§ Aim of the task
No pictures belong in the copy. Restate the rest of the data exactly.

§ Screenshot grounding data
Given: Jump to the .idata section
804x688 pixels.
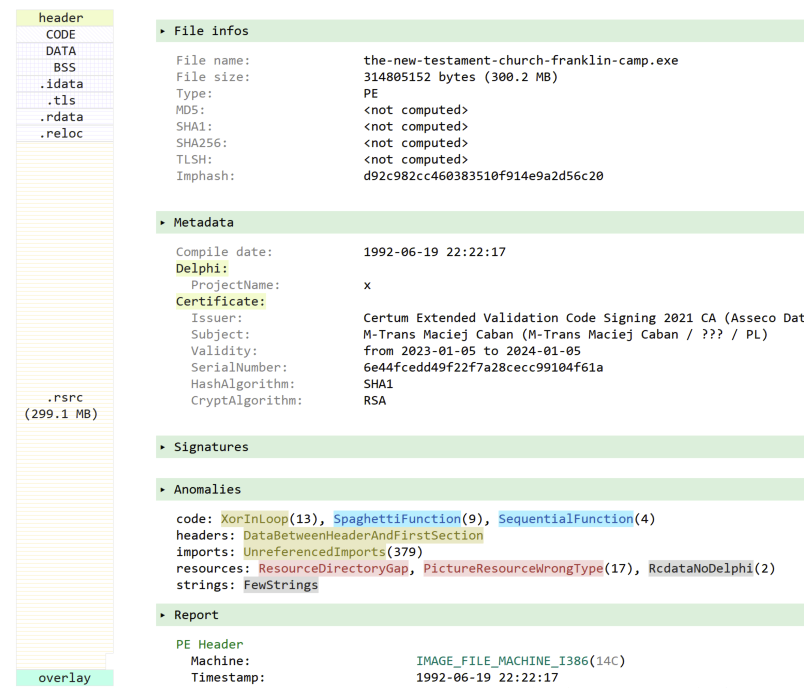Looking at the screenshot, I should pos(64,83).
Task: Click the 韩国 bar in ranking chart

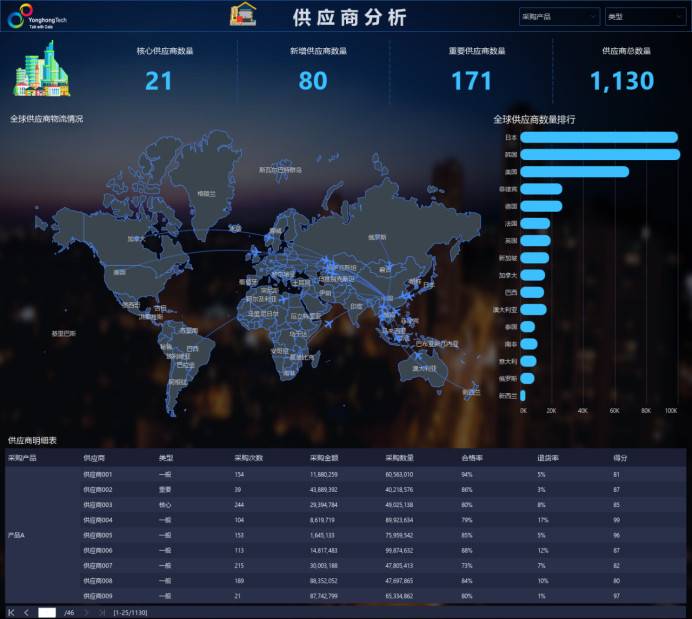Action: coord(599,154)
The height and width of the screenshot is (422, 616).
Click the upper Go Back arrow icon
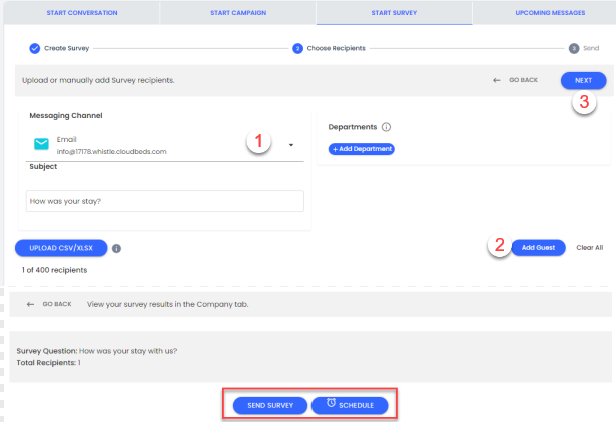[x=497, y=80]
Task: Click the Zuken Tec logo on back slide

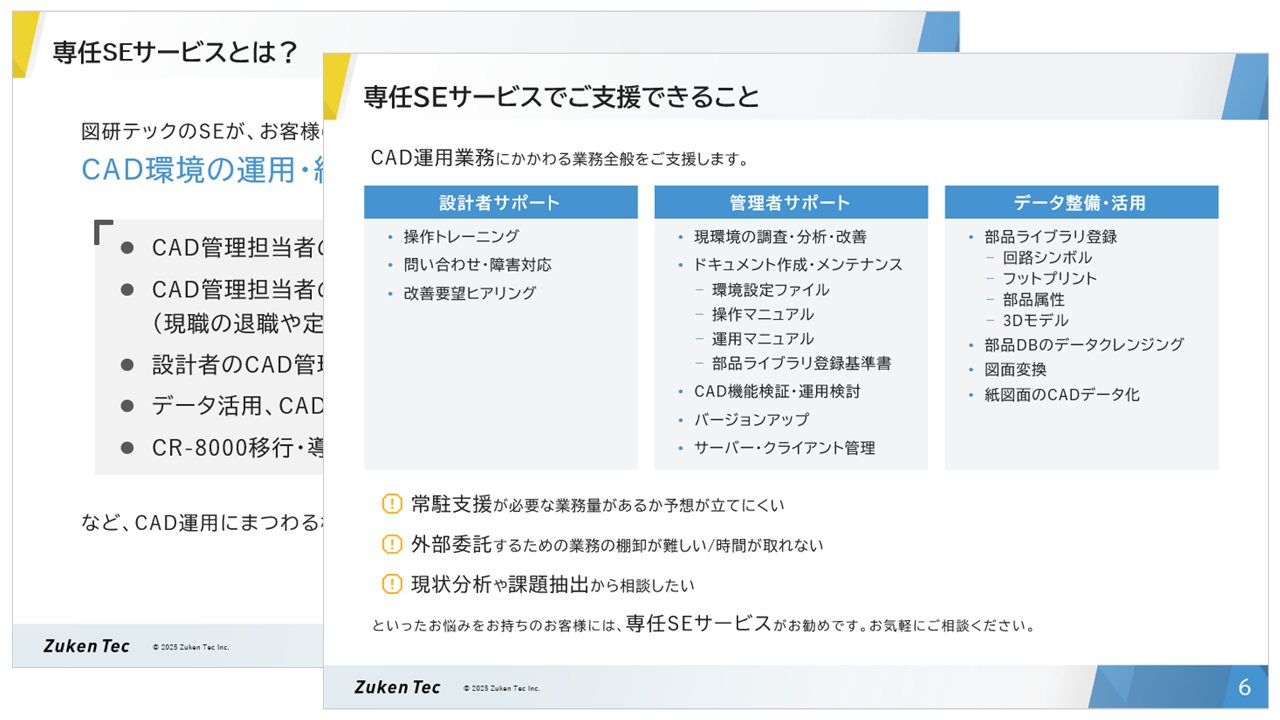Action: pos(86,646)
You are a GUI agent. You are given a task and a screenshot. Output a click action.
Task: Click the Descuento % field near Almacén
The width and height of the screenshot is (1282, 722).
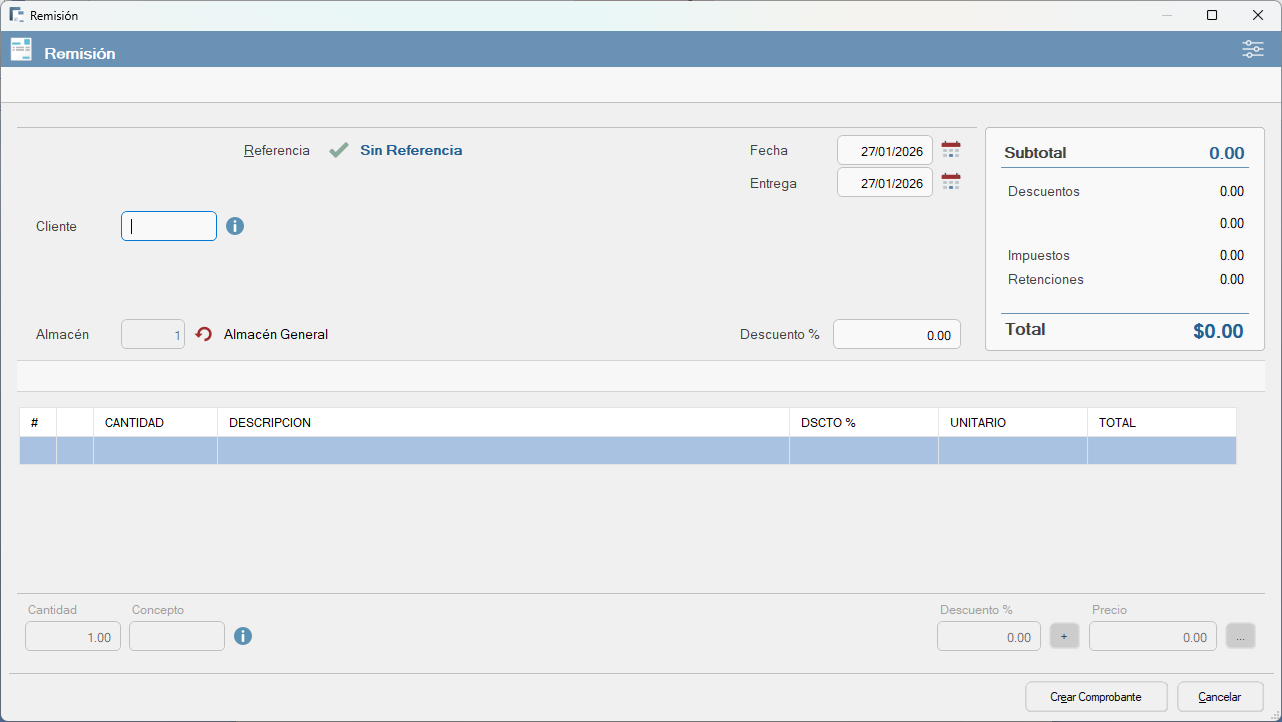(x=896, y=334)
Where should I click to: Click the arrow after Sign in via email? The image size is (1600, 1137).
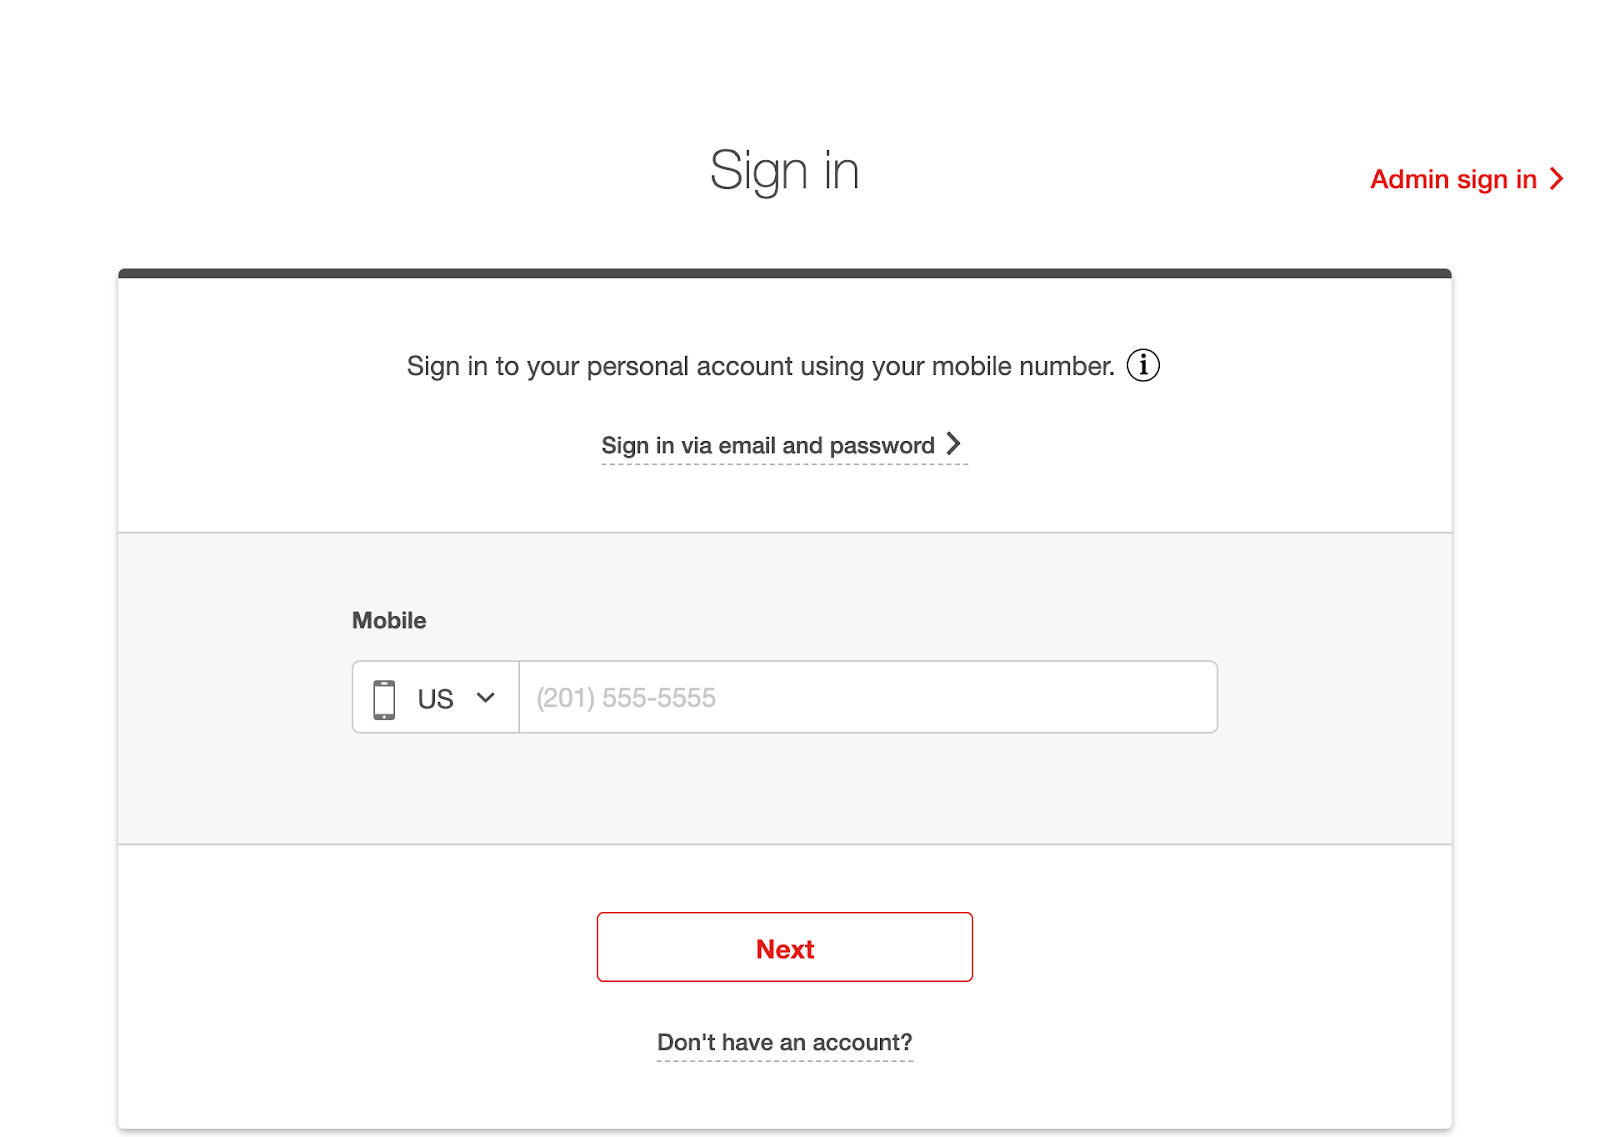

§ Output
Given: Jump to the .idata section
804x688 pixels.
Looking at the screenshot, I should pos(64,83).
Task: Click the 韩国 bar in ranking chart

Action: coord(599,154)
The height and width of the screenshot is (422, 616).
Click the upper Go Back arrow icon
[x=497, y=80]
Task: Click the Zuken Tec logo on back slide

Action: pos(86,646)
You are a GUI agent. You are given a task and a screenshot. Output a click action.
Task: Click the Descuento % field near Almacén
The width and height of the screenshot is (1282, 722).
(x=896, y=334)
Where should I click to: Click the arrow after Sign in via email? The image size is (1600, 1137).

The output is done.